The title of the opening track, ‘Kuff Dam’, was taken from a porno called
Mad Fuck
, but I just misspelt it backwards. It was a ballsy, bolshy opening track: ‘If you’ve got to be told by someone then it’s got to be me’. There were some lyrics on there that
I
wouldn’t dare use now, like ‘Jesus was a **** and never helped you with a thing that you do, or you done’, but I just didn’t care then. My mam was religious but wouldn’t say anything to me about something like that; she’d just shrug and let it wash over her.

‘Tart Tart’, which became the single, was the first track we recorded that I felt truly captured the essence and potential of the Mondays sound. To me, in a way, everything we had recorded before was really just us finding our feet as a band, feeling our way, getting used to the recording process and working out how we could best capture our own sound. It was named after a bird we knew from Chorlton called Dinah, who we affectionately nicknamed Tart Tart. She was older than us, well into her thirties when we met her, while we were only in our early twenties. She had been on the scene in the very late 60s and was still around and dealing speed on the music scene over fifteen years later. She would always be there when we played the Boardwalk in the early days. She took a bit of a shine to me and Bez and was very good to us, letting us crash at her place if we needed to and laying speed on tick for us. One day a guy we knew called Martin, a roadie who lived in Chorlton who also used to score whizz off her and knew her quite well, popped round to her flat and there was no answer. Because he was quite close to her, he suspected something was up, so he broke in and found her body. Poor Tart Tart had just had a brain haemorrhage and died. So I named the song after her, but it isn’t all about her, although she is there in the lyrics – ‘TT, she laid it on, and a few days later she’s gone, going back to the womb, to get drowned, drowned, drowned, drowned, drowned.’

Most of my songs aren’t specifically about one person or one thing. I would come up with snippets of stories, or what you would call vignettes, about different situations I’d witnessed,
or
people I knew, or tales I’d been told, and then I would string them together to make a song. ‘Tart Tart’ is a typical example of that. ‘When he came out of the locker, he said I’m looking for something better, so he made a shock announcement’ was about a pal of ours. ‘Martin sleeps on a desk, he wears a sleeping bag as his vest’ is a reference to the Factory producer Martin Hannett.

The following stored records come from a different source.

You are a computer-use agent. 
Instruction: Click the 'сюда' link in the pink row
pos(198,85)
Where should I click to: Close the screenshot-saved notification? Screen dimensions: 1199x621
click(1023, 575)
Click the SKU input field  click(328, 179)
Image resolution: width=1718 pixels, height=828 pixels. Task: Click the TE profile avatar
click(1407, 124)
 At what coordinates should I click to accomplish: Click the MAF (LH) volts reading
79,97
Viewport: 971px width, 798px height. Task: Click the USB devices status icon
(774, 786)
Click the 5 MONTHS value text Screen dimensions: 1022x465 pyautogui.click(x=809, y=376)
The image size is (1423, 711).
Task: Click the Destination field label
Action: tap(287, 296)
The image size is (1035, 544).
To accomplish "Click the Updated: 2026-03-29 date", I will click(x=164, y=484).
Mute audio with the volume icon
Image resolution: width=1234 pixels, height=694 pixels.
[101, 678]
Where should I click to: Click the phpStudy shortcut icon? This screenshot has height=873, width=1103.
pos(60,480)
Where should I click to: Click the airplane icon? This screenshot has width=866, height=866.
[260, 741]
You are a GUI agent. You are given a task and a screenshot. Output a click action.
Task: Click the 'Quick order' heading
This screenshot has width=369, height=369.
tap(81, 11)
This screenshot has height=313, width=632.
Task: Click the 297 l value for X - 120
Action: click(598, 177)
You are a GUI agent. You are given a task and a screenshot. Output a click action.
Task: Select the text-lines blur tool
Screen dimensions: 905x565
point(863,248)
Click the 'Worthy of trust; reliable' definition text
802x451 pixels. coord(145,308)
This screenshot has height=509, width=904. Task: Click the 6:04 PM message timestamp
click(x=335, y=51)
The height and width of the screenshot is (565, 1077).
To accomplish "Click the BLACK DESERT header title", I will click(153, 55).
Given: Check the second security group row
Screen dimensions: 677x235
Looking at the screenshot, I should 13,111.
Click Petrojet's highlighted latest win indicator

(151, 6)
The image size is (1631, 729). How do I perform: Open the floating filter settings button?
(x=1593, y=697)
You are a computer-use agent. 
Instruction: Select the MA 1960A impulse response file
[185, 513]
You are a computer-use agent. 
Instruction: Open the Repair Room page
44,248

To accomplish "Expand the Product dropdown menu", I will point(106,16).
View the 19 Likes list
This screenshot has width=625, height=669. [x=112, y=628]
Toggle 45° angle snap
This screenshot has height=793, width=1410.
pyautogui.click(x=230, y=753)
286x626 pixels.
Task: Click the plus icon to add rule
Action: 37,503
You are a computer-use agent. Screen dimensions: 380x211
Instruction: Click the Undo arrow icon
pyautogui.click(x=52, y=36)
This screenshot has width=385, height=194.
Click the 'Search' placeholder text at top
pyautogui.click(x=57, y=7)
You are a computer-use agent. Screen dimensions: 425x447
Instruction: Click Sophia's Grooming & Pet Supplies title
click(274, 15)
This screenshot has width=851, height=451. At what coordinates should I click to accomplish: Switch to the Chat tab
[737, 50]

We hadn’t actually worked with him at this stage, but I’d heard stories about him. ‘He says don’t know if I should, cos I worry too much about the test on the blood’ was a little nod to a pal of ours who had been diagnosed HIV+ through intravenous drug use. I think he was the first person we knew who was diagnosed with it. So I would bring together that mish-mash of ideas or little situations to create a song. That’s the way I almost always work when I’m writing lyrics. It’s not quite as abstract as ‘I Am the Walrus’, but it does mean people often put their own interpretations to the lyrics.